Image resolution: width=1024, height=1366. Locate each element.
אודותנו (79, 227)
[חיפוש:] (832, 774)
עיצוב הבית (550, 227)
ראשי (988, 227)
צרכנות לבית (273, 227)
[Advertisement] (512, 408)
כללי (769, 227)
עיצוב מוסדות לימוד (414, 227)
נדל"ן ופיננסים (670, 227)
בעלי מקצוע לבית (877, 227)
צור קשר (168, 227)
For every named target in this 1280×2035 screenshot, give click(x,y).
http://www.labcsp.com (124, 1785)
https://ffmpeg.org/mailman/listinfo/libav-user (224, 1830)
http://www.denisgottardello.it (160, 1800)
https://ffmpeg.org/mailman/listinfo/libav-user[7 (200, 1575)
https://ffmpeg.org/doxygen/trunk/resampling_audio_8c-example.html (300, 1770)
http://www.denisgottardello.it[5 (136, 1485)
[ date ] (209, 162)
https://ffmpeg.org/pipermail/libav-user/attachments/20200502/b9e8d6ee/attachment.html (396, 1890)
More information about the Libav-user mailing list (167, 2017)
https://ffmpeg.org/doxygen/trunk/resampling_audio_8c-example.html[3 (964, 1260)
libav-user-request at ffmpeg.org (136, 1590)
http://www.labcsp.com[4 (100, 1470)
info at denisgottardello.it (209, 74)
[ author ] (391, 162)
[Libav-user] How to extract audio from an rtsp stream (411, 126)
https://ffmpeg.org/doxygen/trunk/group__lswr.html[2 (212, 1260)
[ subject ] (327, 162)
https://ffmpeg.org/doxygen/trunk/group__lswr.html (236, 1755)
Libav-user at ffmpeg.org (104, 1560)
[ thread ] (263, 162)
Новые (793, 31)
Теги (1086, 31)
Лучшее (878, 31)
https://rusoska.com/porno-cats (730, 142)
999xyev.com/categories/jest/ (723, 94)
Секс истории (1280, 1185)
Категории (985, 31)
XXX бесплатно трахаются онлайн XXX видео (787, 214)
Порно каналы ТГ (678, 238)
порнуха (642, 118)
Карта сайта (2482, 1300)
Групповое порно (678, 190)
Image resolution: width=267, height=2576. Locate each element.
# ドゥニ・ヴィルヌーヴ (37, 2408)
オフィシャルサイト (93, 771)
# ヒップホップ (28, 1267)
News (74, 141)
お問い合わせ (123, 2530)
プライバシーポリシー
------
▸ AIM OF THE EXERCISE
Precisely the lines between those holding "For every named" and "More information about", inclusive, are to be reproduced from the listing above, with nothing added.

▸ EXERCISE OUTPUT
For every named target in this 1280×2035 screenshot, give click(x,y).
http://www.labcsp.com (124, 1785)
https://ffmpeg.org/mailman/listinfo/libav-user (224, 1830)
http://www.denisgottardello.it (160, 1800)
https://ffmpeg.org/mailman/listinfo/libav-user[7 (200, 1575)
https://ffmpeg.org/doxygen/trunk/resampling_audio_8c-example.html (300, 1770)
http://www.denisgottardello.it[5 (136, 1485)
[ date ] (209, 162)
https://ffmpeg.org/pipermail/libav-user/attachments/20200502/b9e8d6ee/attachment.html (396, 1890)
More information about the Libav-user mailing list (167, 2017)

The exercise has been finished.